◆ **GIVEN TEXT**
=== Begin Enclosure ===

Turns out she was 100% convinced that my mission as the DM was to fuck up with them and make it basically impossible for the PCs to get relevant info and advance the plot, and everything time I was warning her to stop doing some shit clearly meant that she was doing the right thing because I didn't want her to do it

>>"I cut the tongue of one of them, cut the dick of another guy and then put the dick on the mouth of the one without a tongue"

nononono

So did you make her reroll and use her character as a villain later in the campaign?

Fuck this. Did you tell her what your actual job as GM was and that she was very much doing it wrong the whole time?

Or hell, that she wasn't welcome to play anymore? If she's like that at the table that is NOT a woman you want to be in a relationship with anyway.

That could have been an idea, but instead I banned her from the game and that weird torturer heroine was never seen again, much to everybody's joy

Or maybe you do
With an imagination like that she'd be pretty kinky irl

Well thats also a way to resolve that

Funny thing is, she did all of this with the most innocent smile in her face, she honestly did not understand what was wrong with torturing some guys as long as they were the bad guys

I'm marrying her later this year

Lmao
You still playing with her?

>running shadowrun
>crafted an amazing adventure that takes advantage of every player's traits and abilities
> they decline the run
>backuprun.jpeg
>they decline that one too
>backupofthebackup.gif
>declined
> that nights session ended up with them doing mundane shit, which i guess is fine

No, never, under any circumstances

never played shadowrun, why would they decline an adventure?

=== End Enclosure ===

Stored data entries
=== Begin Enclosure ===

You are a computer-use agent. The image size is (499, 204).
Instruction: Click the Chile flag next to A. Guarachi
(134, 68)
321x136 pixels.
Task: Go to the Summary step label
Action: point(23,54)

=== End Enclosure ===

◆ **ACTIVITY**
In the forum thread about the tabletop game, why did the player treat the DM's warnings as proof that she was doing the right thing? Answer in one to three sentences.

◆ **EXPECTED ANSWER**
She was completely convinced that the DM's job was to mess with the players and make it nearly impossible for their characters to get useful information and move the plot forward. So whenever he warned her to stop, she took it as a sign that he didn't want her to do it, which to her meant she was on the right track.